I am going to start this out by mentioning that I while I could be, I am not a professional photographer, I am far too busy shooting videos for weddings in Portland and shooting commercial productions to take on any photography work.  But I do enjoy dabbling in photography from time to time, and as it turns out, if you spend enough time working on images, you learn a thing or two about processing them. This is my review, from a over qualified hobbyists perspective. on the photo editing application Luminar 4.  its largely an opinion piece, but should reflect on the experience of using the tool quite admirably

General impressions. 

My first impressions of Luminar 4 was, more or less…. why does it take so damn long? and is my computer freezing up?  then after I begrudgingly excepted the slowness (with the intent, and conviction I could fix that bug later) I started asking questions. what can this program do? how powerful is it? does that sky replacement feature really work? how are those tools for touching up portraits? etc, etc.  

Digging in

digging into the sky replacement tool, I am initially impressed, this thing just works, its like riding a snail into battle, but once that snail gets their, its a formidable beast! a fearsome worrier! and the best part is, I don’t need to swing my blade because the snail does all the fighting!  I spend hours messing around, playing with different skies, trying different things.

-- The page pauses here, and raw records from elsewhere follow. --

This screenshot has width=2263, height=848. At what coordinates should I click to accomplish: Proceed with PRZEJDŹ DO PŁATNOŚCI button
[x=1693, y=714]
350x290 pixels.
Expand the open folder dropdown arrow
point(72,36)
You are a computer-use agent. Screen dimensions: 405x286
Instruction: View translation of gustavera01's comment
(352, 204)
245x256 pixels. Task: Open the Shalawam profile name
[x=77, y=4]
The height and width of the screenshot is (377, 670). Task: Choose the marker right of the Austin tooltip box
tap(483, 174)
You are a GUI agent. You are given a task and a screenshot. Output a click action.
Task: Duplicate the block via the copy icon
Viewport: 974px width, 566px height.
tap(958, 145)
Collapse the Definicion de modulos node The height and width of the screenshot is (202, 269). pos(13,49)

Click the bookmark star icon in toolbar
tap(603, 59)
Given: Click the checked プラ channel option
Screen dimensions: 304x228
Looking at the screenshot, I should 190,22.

I build dozens of different images with great excitement! and then I press export, waiting for that export is a long and painful process, but soon I will be rewarded with the final image! 

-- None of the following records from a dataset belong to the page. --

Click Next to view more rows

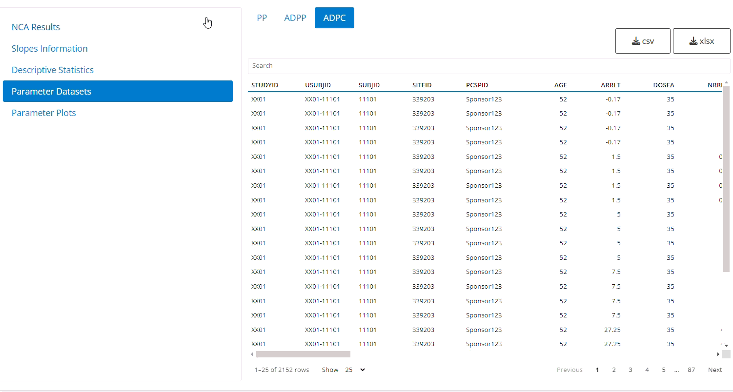coord(714,370)
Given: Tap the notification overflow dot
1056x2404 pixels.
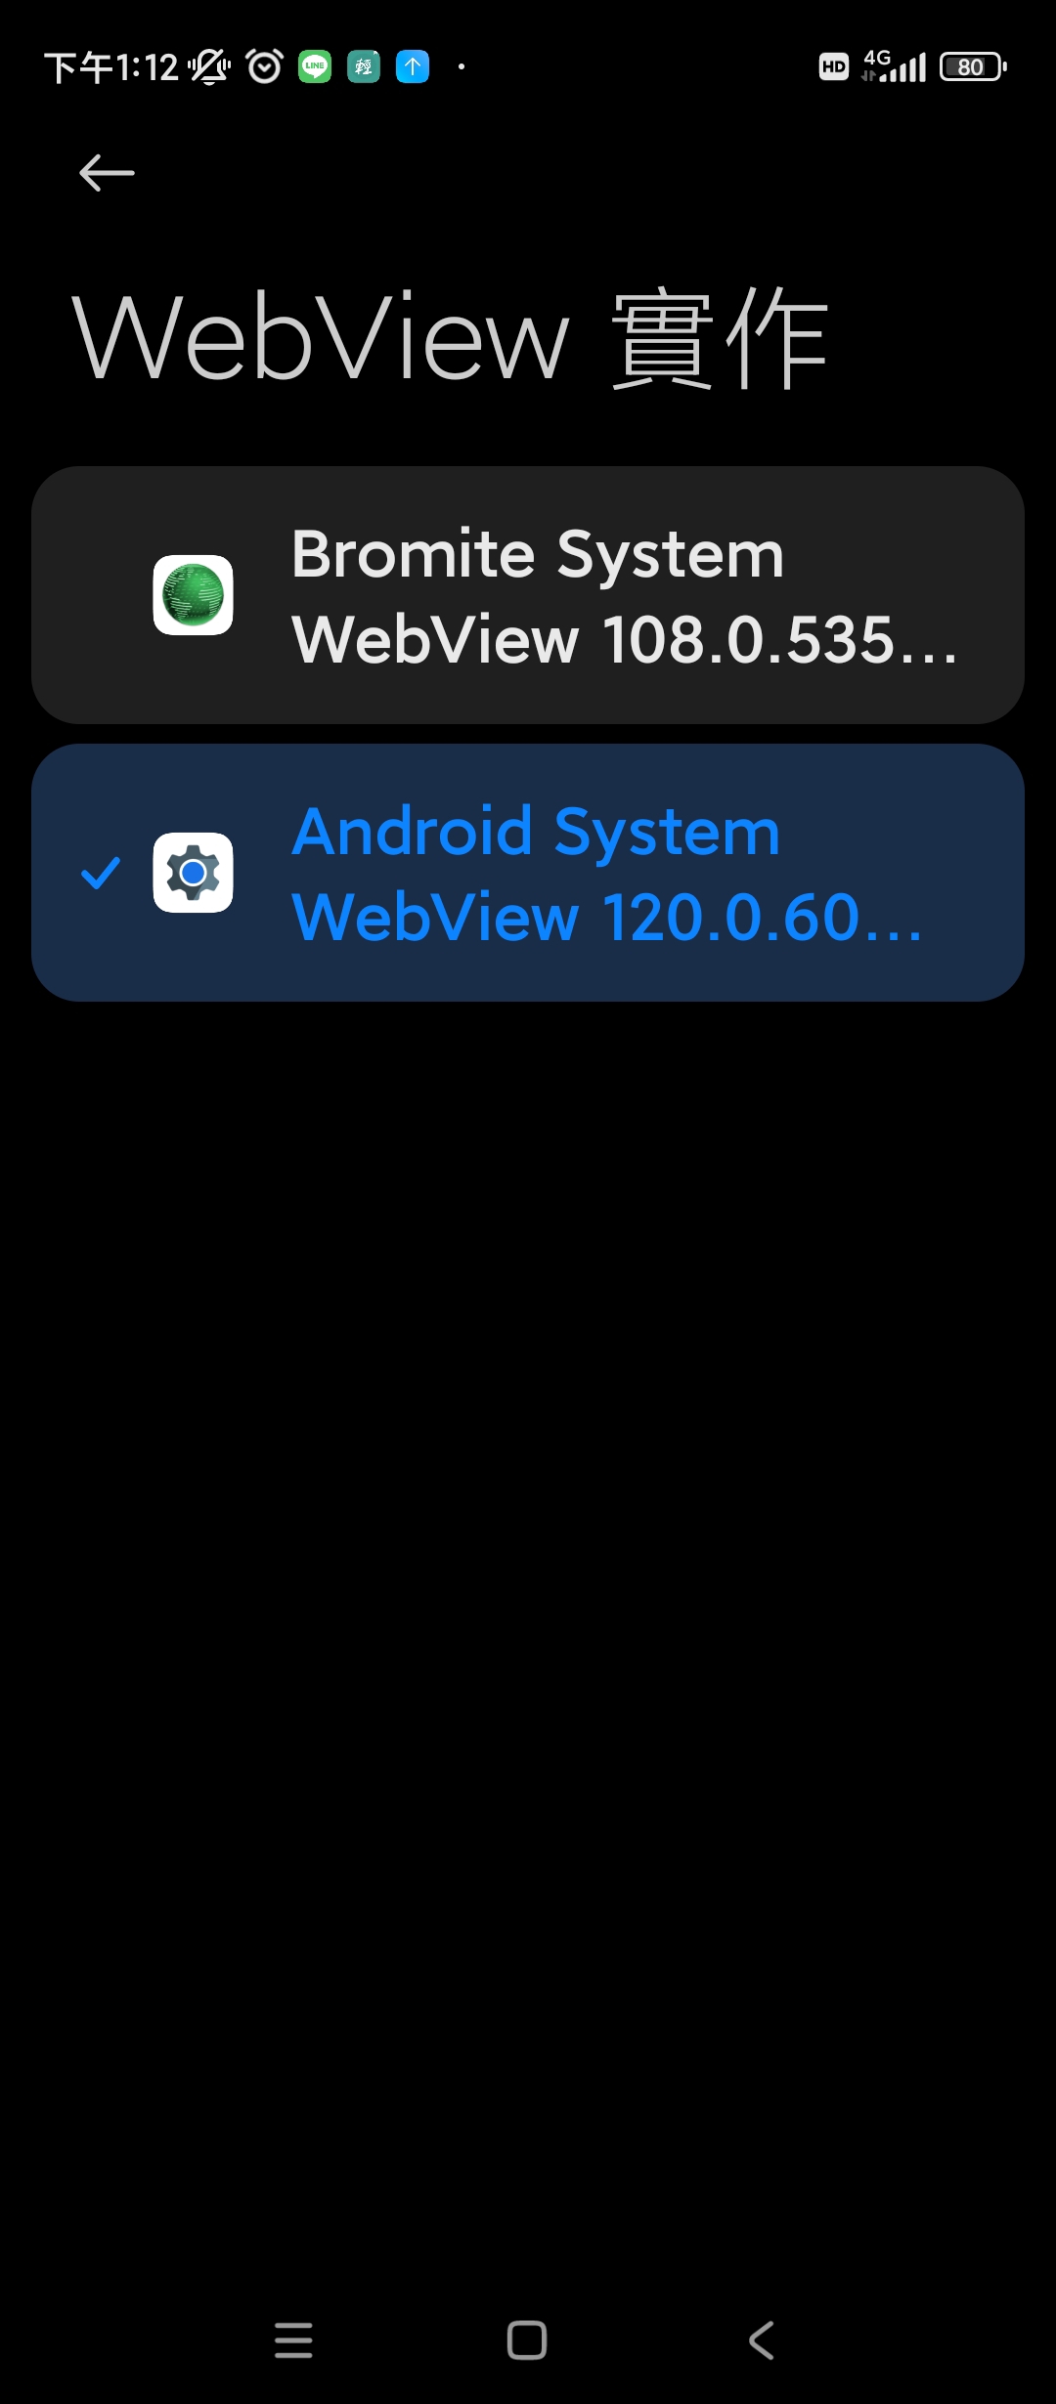Looking at the screenshot, I should point(462,66).

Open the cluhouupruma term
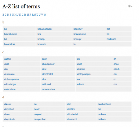12,79
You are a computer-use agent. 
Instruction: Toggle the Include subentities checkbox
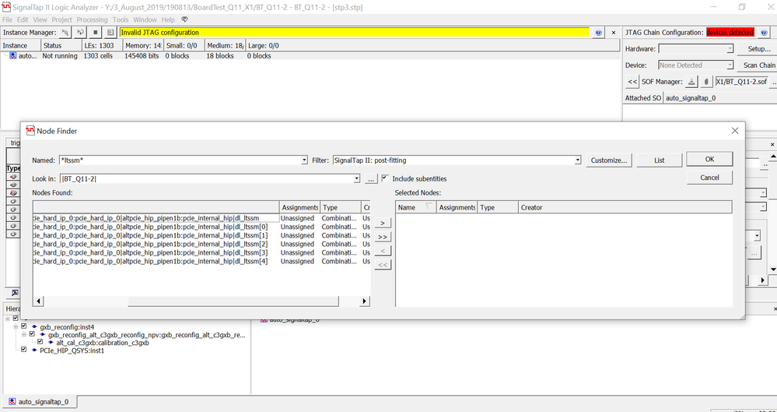(385, 179)
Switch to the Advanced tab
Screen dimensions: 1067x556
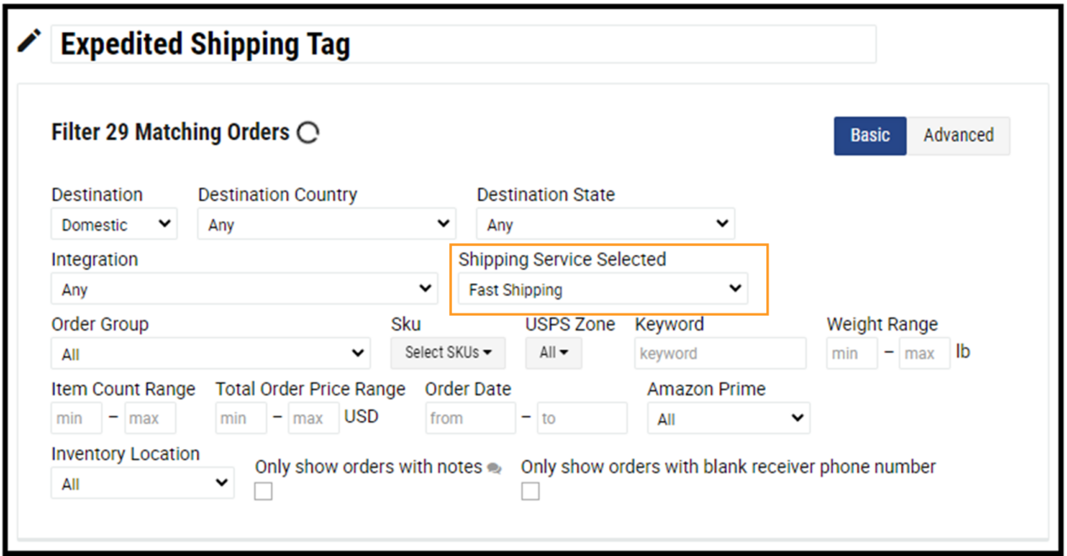[x=959, y=135]
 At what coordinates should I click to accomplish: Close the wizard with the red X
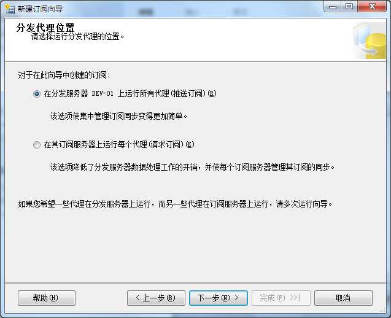tap(372, 6)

A couple hours later, my 12 photos are done exporting (yeah, this is not looking like a program for large numbers of photos, even though its built like light room, its certainly far too slow to act like it in any real world scenario)  low and behold….. my photos… look like crap! well, most of them do anyhow, some of them came out pretty darn good! and the ones that worked, look amazing! punching in an entirely new sky was cool! but for the ones that failed, and most of them did, its clear where the masking took place, and its got rough blocky edges that are jarring and unpleasant to look at.  alright, so I can probably fix this I say to myself, if I can get this slowness bug fixed, because its clear the only reason I failed to dial the settings in right was because I couldn’t preview anything without waiting for literally dozens of minutes before I saw what was happening. 

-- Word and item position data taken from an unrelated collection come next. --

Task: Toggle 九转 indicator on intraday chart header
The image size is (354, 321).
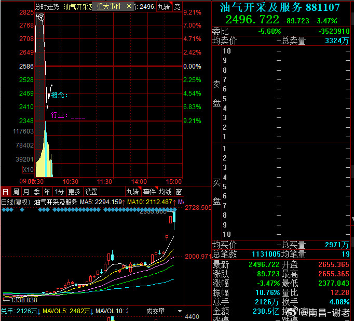Action: (x=163, y=6)
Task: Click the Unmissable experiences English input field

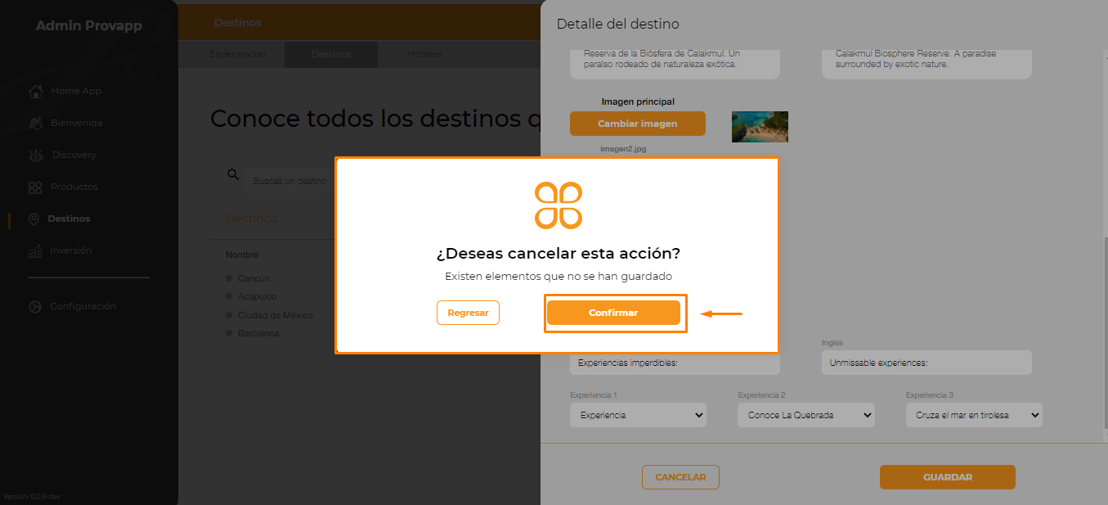Action: tap(926, 363)
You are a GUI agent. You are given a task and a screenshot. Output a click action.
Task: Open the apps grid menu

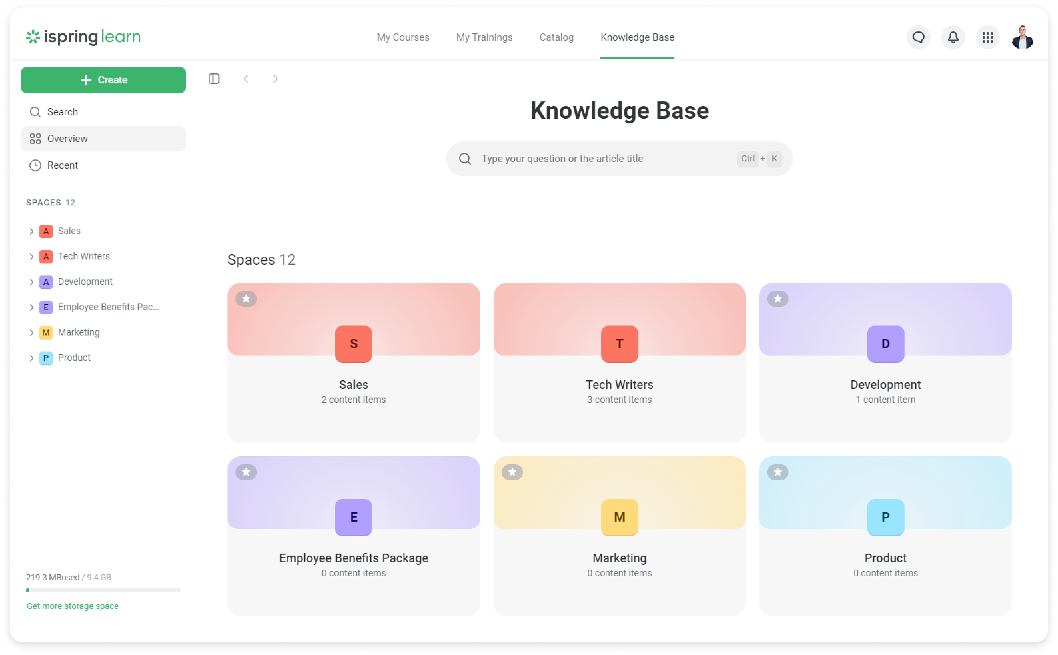point(988,37)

Luminar 4 re renders the entire image stack, if you zoom in to get a closer look at a single part of the image.  I have to speed up the program, and then I can see if this sky replacement tool has any potential.  I stretch my nimble googling fingers and I start out on a quest to find out how to speed up Luminar 4, it is clear, it is a wide spread complaint, I run into a lot of conversations about Luminar 3, and how slow it is, and while talk of luminar 4 is fewer and further between, probably due to its recent release, it does not seem like the problem ever got fixed, and it seems like the problem is that doing AI based image calculations is just, slow. 

I honestly don’t have a problem with slow, in fact, I expect it for really advanced image operations.  I used to spend a ton of time doing special FX for movies, I used to let my computer sit and render out a single frame for over 40 minutes, letting it chug away for weeks to produce a single sequence, but the thing is, when your doing special FX work, the programs are built with the understanding that its a slow process, and they give you control over all the settings. The special FX programs let you choose when to render a frame, and what parts of the image stack your going to render, and at what resolutions, if your going to render a single part of the image, you select that part, and you press render, get a cup of tea, and come back to see the result. with luminar 4, the program is a slow render based tool, that re renders the entire image stack, if you need it to or not, every single time you touch a dial, or a knob, and before you can touch another dial, or you have to wait for the program to render the entire image again. If you zoom in, it renders the entire image again, before you can even see if you landed on the part of the image you were hoping to get a good look at, so you have to move your view, and do it again. their is no loading bars, there is no indication of how long its going to take, and there is no control of when it renders. 

at the end of the day, I had planned to test a number of other parts of the application, its portrait tools, etc, but I found that it was so painfully slow to work with, it just was not worth it. Even if they were awesome, there is no way I would be editing any images with this program. I can’t even change white balance or do other basic edits without the program freezing up on me. it would be hard to argue that this is a good tool for studio photography, and it would be even harder to argue this tool would be good for wedding photography or any other in the field kind of work.

IN CONCLUSION

Luminar 4 is a cool tool, it has so much potential, and with just a change of how they think about it, it could be my favorite photo editing app ever. the tools are incredible, but you need to treat it like it is what it is, a computationally intense application that needs time to render, it is not a real time application, but sadly the creators of the app are firm believers that it is a real time application, and it should be, and they are very, very wrong about this.